** ASSIGNMENT **
State only how many lines below include the word "computer".

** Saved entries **
• • • • •

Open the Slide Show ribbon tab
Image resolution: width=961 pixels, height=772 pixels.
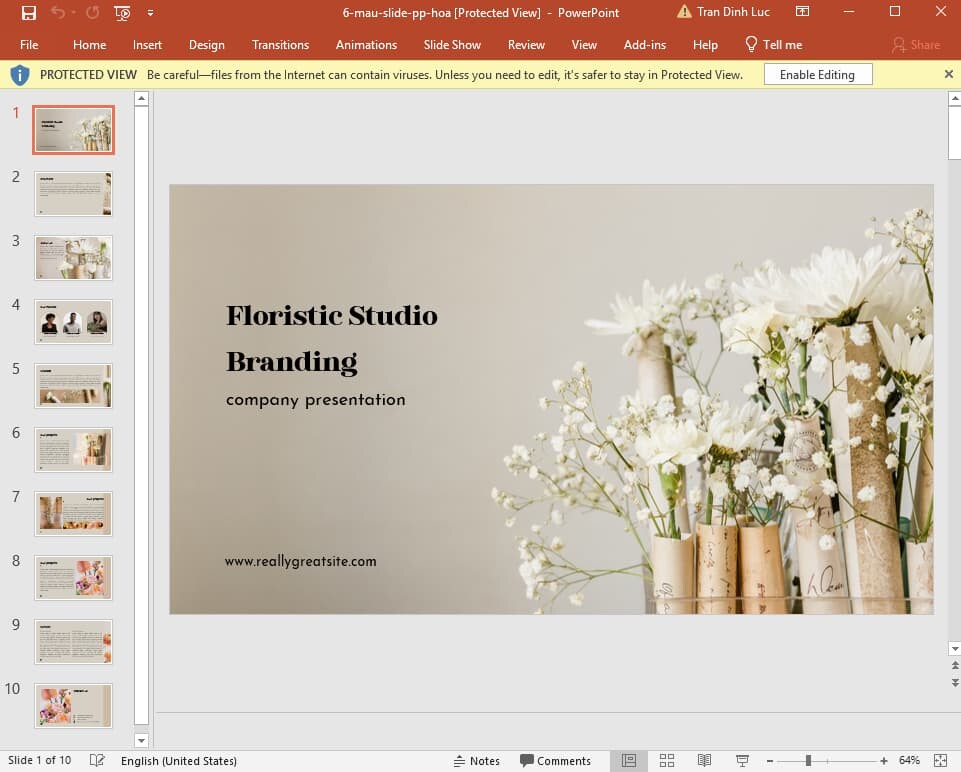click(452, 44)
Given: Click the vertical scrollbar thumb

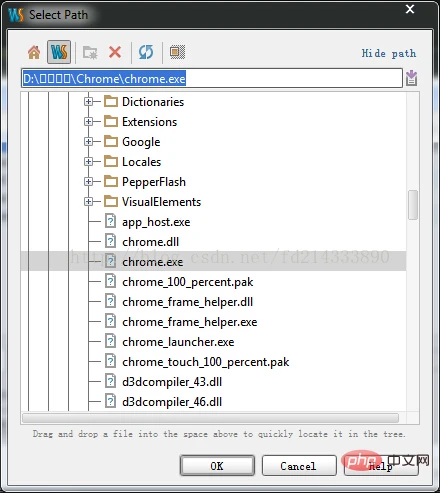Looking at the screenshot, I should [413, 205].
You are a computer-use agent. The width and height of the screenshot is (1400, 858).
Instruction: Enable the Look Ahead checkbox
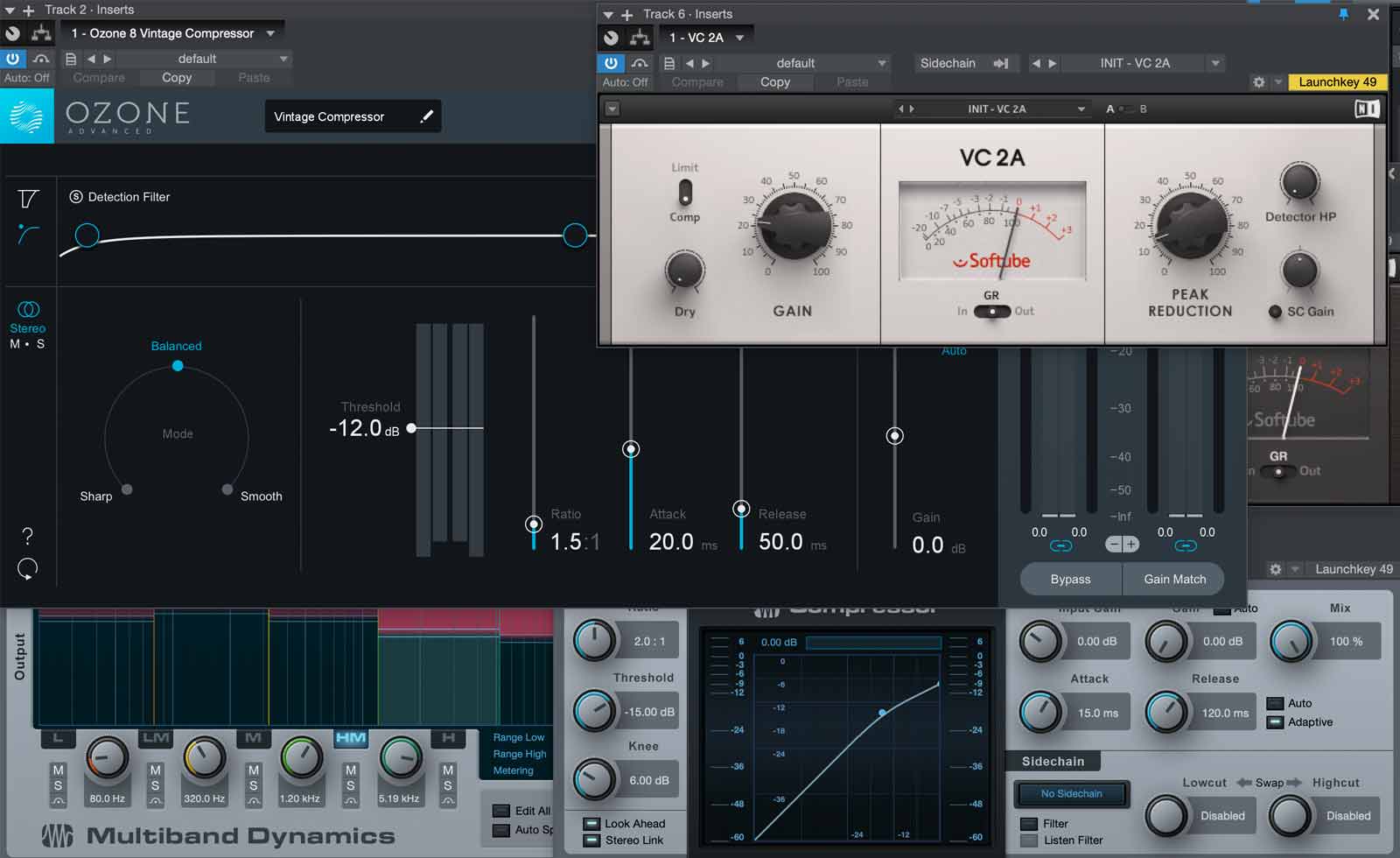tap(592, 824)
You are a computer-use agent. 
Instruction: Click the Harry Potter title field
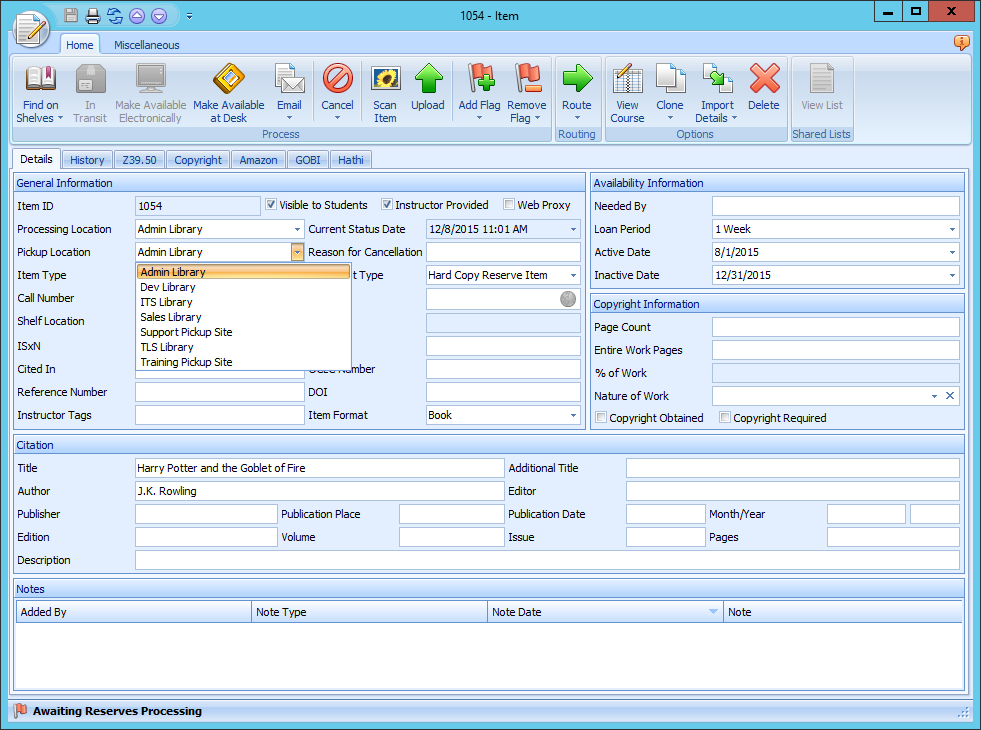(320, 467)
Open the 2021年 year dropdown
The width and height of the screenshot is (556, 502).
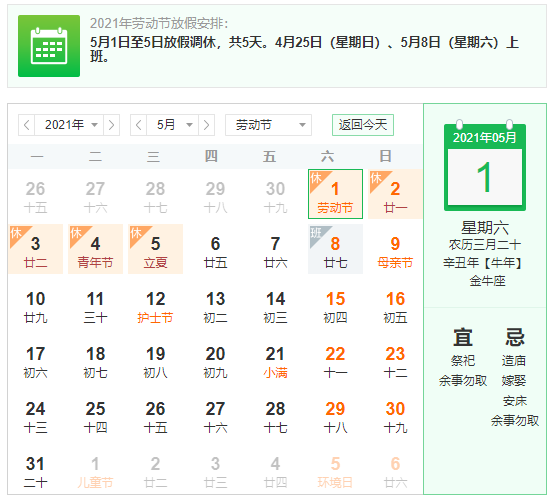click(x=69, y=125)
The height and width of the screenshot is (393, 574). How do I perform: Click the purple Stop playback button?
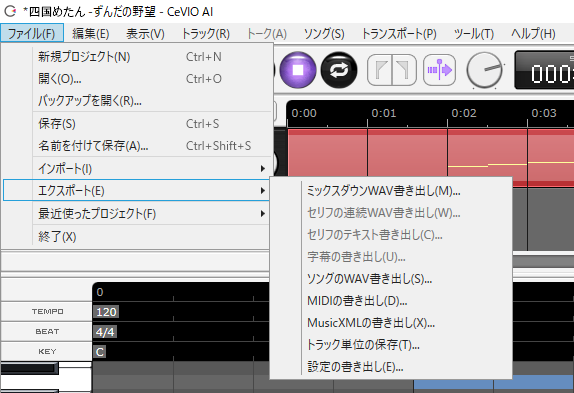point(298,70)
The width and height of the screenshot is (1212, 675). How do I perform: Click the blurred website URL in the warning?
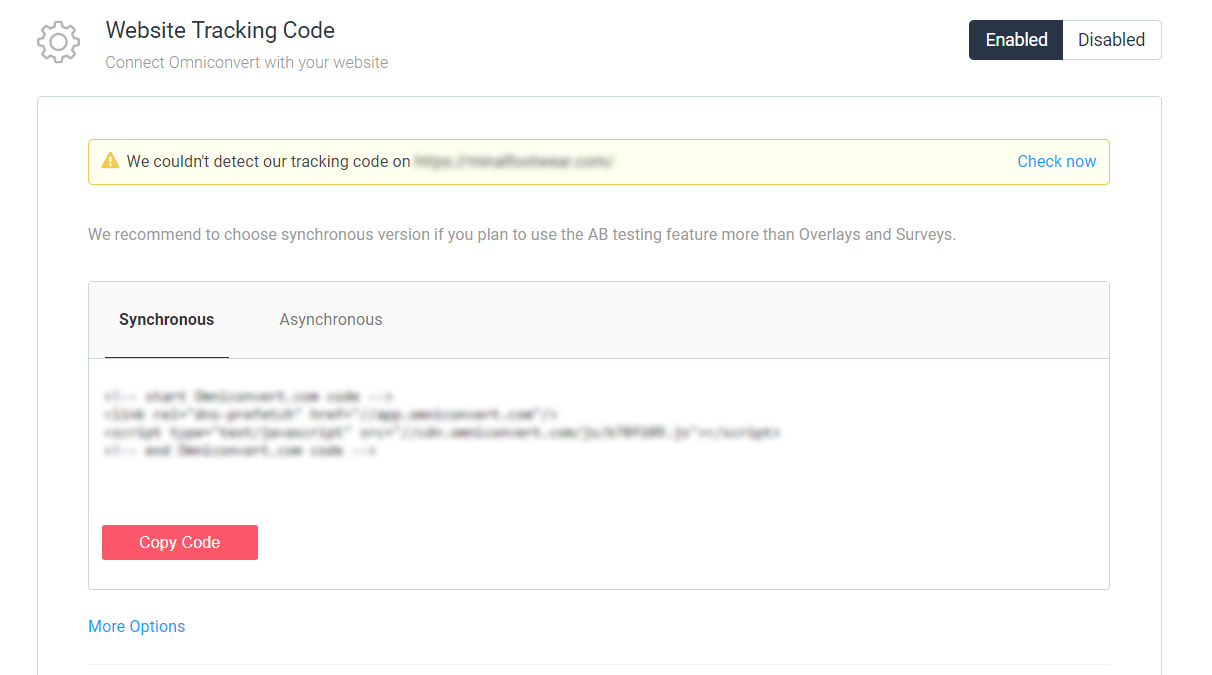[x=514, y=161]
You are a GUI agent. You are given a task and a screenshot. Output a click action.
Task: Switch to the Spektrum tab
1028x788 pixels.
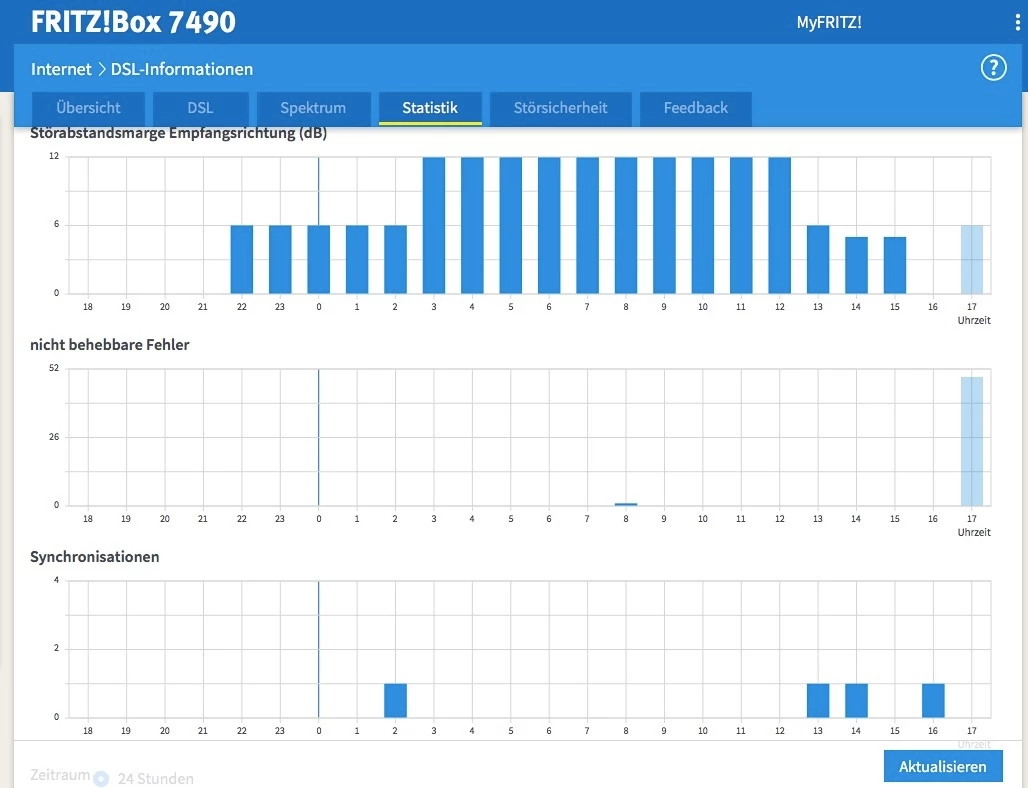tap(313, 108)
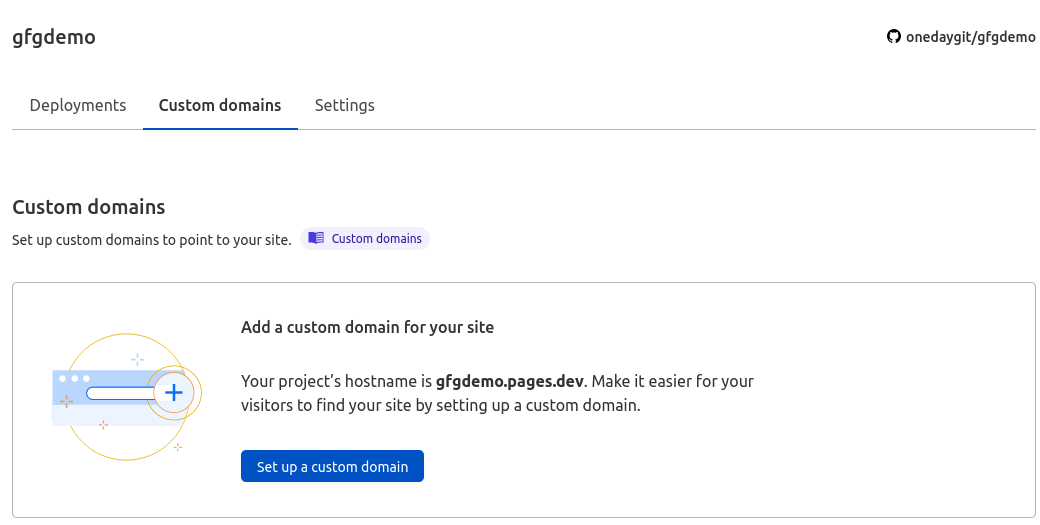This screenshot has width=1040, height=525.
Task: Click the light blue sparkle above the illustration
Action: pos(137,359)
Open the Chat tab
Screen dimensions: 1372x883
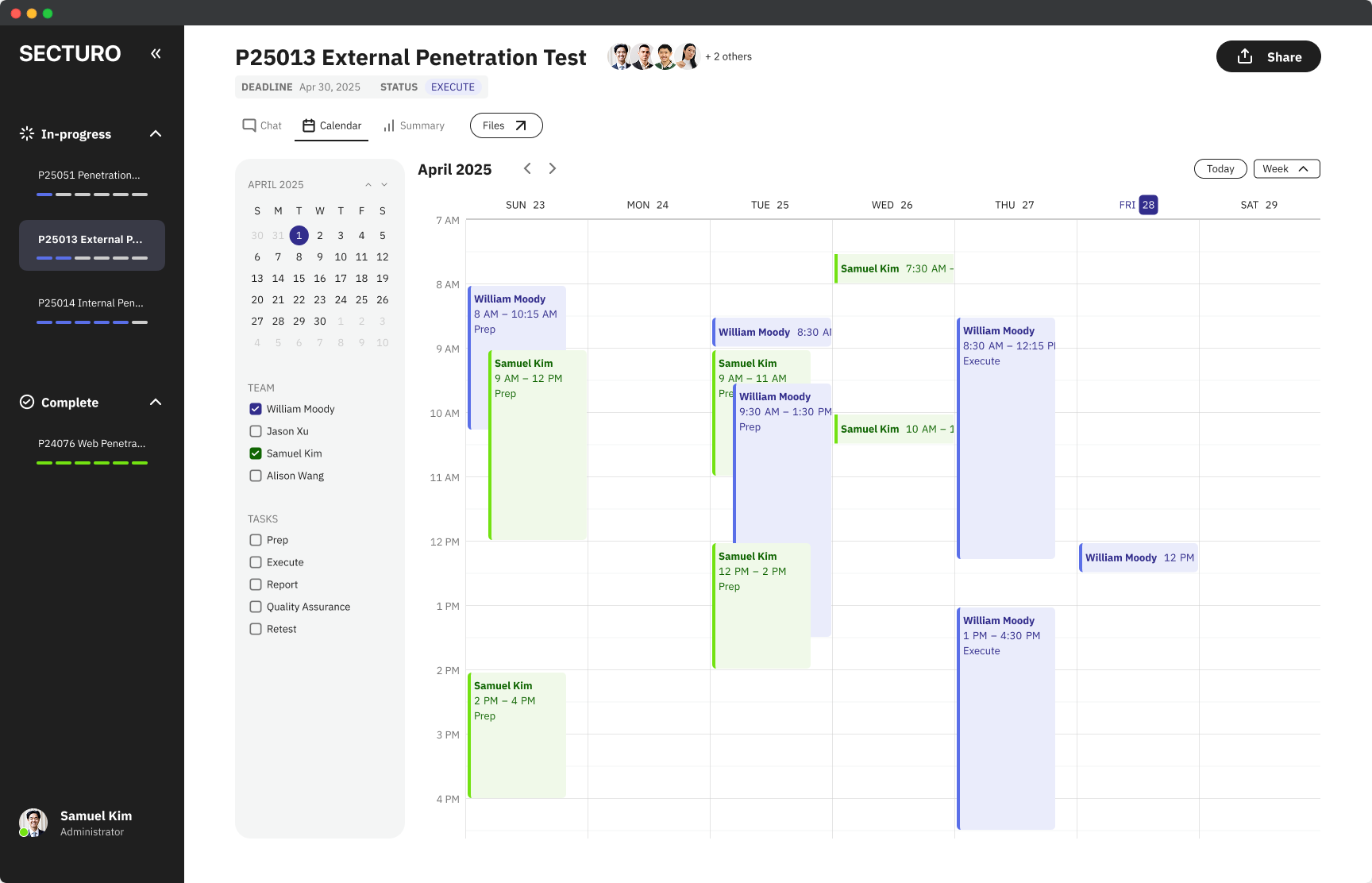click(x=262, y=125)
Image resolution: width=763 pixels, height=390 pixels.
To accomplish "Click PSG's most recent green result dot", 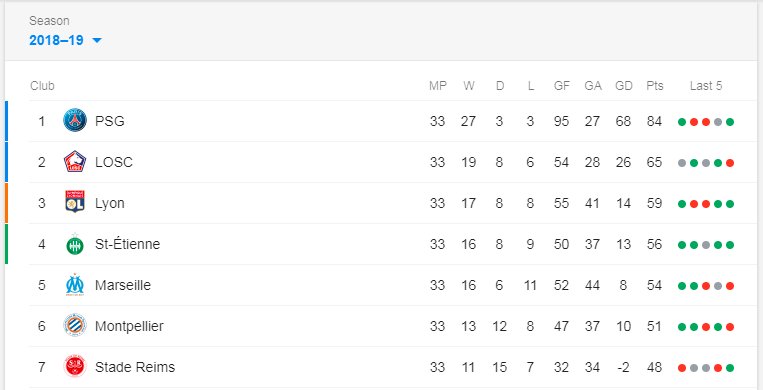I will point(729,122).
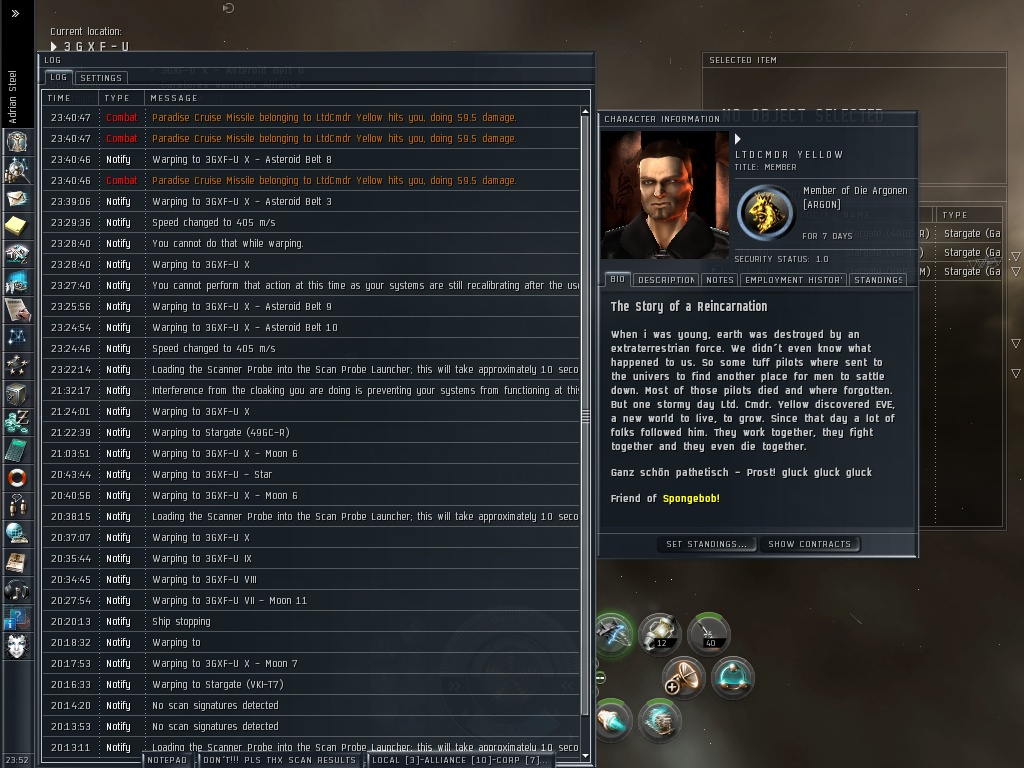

• • • • •

** COMPLETED EXERCISE **
2